With the goal in hand (so to speak), I caught up with my wife and daughter, all the while carefully palming the little box so I was able to keep it out of sight from my daughter, other shoppers, K-Mart personnel, and God.
Of course, this is where the story gets blogworthy.
We live only a mile or two from the Big K, and shop there often -- as do our friends, co-workers, neighbors, my daughter's teachers, waiters and waitresses at various restaurants we frequent, our bank teller, and the town mayor. Everyone shops there. YOU probably shop there. Needless to say, I'm in stealth mode when I give a quick wink and tell my wife, "Mission accomplished."
It's a Saturday, early afternoon, and K-Mart is crowded. People are lined up five deep in each checkout line. The three of us are standing in line, and when my kid asks if she can buy a pack of Skittles, I agree. She could've had a case of Skittles, as long as it would not draw attention to my purchase.
Finally, we're at the cashier. She starts ringing up our various items. She slides the notebook paper over the scanner, ping, then the Doritos, ping, then the 12 pack of Coke, ping, the instant grits, ping, the Skittles, ping, then the small box ...
No ping. Nothing.
She slides the box over the scanner again, still no ping. The cashier then breaks out into this wild arm flailing product-to-scanner shuffle slide in search of the missing ping. Now, Leslie whisks my daughter away to the car, shielding her eyes from the horror. I'm alone in the checkout line that is now seven deep and counting, waiting while the skilled K-mart cashier tirelessly tries to ring up my wretched little box of perv. OK, it's only lube, but the lady behind me is looking at me as if I'm going to try and sex up her cat. Sweat is dripping from my face.

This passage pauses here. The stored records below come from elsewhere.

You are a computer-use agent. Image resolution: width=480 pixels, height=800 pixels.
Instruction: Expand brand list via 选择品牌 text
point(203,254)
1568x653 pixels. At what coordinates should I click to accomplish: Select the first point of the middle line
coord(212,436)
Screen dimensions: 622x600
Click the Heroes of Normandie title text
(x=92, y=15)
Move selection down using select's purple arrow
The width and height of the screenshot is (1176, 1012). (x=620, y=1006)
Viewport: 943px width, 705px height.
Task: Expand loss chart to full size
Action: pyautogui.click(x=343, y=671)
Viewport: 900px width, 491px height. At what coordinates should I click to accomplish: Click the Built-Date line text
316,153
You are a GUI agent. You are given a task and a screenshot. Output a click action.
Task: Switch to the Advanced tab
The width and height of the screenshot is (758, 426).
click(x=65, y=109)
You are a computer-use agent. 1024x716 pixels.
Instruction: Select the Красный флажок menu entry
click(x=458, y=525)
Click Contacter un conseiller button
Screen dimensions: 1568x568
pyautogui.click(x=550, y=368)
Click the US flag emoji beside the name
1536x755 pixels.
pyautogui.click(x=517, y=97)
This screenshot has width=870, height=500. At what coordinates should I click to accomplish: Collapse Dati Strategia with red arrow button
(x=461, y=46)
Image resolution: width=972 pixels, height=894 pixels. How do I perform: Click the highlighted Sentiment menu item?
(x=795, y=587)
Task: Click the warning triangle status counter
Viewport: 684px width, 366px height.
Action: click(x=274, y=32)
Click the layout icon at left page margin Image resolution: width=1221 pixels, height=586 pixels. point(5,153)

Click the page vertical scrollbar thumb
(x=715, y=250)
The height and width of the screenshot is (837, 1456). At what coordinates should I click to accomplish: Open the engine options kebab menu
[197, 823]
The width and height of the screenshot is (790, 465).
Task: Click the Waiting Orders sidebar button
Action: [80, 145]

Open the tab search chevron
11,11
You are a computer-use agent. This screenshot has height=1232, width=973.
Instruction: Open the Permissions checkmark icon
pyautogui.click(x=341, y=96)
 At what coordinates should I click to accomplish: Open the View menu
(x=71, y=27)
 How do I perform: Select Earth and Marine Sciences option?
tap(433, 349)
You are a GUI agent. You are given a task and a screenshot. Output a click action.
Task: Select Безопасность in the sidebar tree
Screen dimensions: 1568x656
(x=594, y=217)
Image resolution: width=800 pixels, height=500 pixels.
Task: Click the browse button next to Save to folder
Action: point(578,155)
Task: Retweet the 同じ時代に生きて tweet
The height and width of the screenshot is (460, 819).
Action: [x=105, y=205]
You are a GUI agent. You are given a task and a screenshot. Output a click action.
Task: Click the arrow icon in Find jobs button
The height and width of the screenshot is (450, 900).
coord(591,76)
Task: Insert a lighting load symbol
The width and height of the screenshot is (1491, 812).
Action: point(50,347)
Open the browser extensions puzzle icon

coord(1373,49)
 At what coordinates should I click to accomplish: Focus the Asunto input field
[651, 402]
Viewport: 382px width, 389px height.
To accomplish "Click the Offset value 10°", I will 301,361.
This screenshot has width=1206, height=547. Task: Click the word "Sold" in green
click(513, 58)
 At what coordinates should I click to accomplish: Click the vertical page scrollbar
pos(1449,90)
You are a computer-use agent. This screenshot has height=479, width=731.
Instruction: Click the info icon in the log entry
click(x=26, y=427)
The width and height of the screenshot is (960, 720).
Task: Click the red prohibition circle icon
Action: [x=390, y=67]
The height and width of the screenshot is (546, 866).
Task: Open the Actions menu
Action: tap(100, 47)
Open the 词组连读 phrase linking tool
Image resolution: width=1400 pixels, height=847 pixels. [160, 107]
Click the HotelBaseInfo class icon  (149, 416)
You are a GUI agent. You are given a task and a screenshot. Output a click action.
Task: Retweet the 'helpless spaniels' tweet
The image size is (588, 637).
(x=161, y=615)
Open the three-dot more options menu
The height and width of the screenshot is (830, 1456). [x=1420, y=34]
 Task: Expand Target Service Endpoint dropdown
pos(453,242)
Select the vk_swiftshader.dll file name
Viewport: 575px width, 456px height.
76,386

Finally a light goes off in the cashier's head, she breaks down and enters the UPC numbers manually into the cash register. Still no

ing ping! She re-enters the numbers. NO PING!!! She calls over the manager, hands the box over to said manager who then proceeds to go through the wild-shuffle, UPC number entry routine. Still no ping. For some reason this item is not in the store's computer. The manager calls over to the pharmacy, asking the pharmacy clerk to give her a price on the item's UPC code. Apparently, the pharmacy clerk is in on this little conspiracy because she asks the manager for the NAME of the product.
"Doctor Love's Root Beer Flavored Jam Jelly," says the manager. (I don't recall the exact name.)
"Doctor Love's Root Beer Flavored Jam Jelly?" the pharmacist repeats.
"Yes, Doctor Love's Root Beer Flavored Jam Jelly," says the manager, taking care to emphasize each syllable for the benefit of those at neighboring registers.
"Please hold."
So now the manager is on hold, looking at me all slyly like "Yeah, I'd do ya." The lady behind me is horrified, the teenager behind her is snickering like Beavis, and the rest of line is looking at me like I'm holding up their heart transplant. Vomi-Nervousa!
Finally, said clerk gives the manager the proper UPC code. The manager overrides the cash register and inputs the price. She apologizes for the delay and explains that the box has a 20 cents off offer on it, and that the computer didn't recognize the cost difference.
"I went through all that for 20 CENTS?!?" I wanted to scream, but of course I paid for my purchase, and picked up my bags humiliated. But just as I was about to walk away, I looked at the cat lady, half-smiled, and confidently said, "It'll be worth every penny."